17/11/15

La P

 


De la F pasamos a la P. De falo (acción) se pasa a palo (poder establecido). Lo desarrollaremos.

De Fuerza se pasa a Potencia. En la física clásica, la potencia se define como la rapidez con la que se realiza un trabajo. Ya que el trabajo es el producto de la fuerza y la distancia, la potencia se puede expresar como la fuerza multiplicada por la velocidad del objeto. P = F . v , es decir, que un objeto puede ejercer una gran fuerza sin desarrollar ninguna potencia si su velocidad es cero. La Potencia es la Fuerza en movimiento, la eficacia de la Fuerza.
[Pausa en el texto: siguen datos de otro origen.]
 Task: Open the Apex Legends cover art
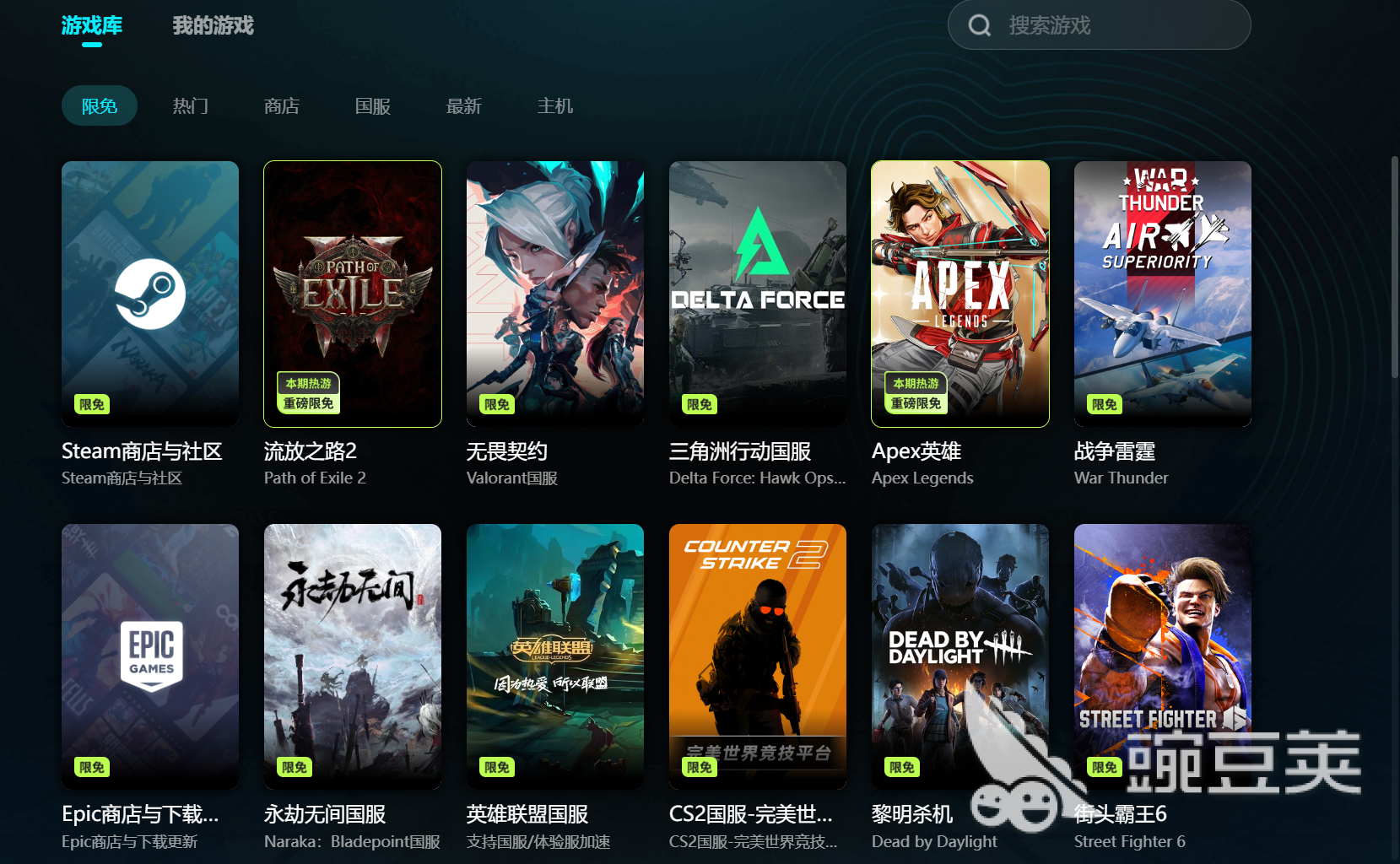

Las letras F y P son muy parecidas en cuanto a forma. A la F solo le falta una oclusión, un pequeño cierre, para convertirse en P. 

Visualmente, la F muestra la abertura del soplido, de la expiración/acción (esta asociación de conceptos la habíamos explicado anteriormente), y además en el sentido propio de la lectura occidental, hacia la derecha, mientras que en la P dicha abertura aparece cerrada. Hay algo de contención, de fuerza retenida, almacenada —pero no como en la Ñ, que está muy profundamente guardada y escondida, pues ésta puede explotar, PUM…, porque está hinchada, atiborrada de poder—. 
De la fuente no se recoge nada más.